## Records from a collection

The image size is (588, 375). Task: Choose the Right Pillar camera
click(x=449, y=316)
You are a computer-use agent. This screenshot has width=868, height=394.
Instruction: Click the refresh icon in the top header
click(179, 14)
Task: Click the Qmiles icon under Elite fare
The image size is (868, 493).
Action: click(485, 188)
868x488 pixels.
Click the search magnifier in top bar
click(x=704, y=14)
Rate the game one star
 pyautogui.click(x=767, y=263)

## WHAT IS REQUIRED
Retype, without changes, the lines from the line holding "Click the search magnifier in top bar" to the end of the data, both ends included.

## RESULT BELOW
Click the search magnifier in top bar
click(x=704, y=14)
Rate the game one star
 pyautogui.click(x=767, y=263)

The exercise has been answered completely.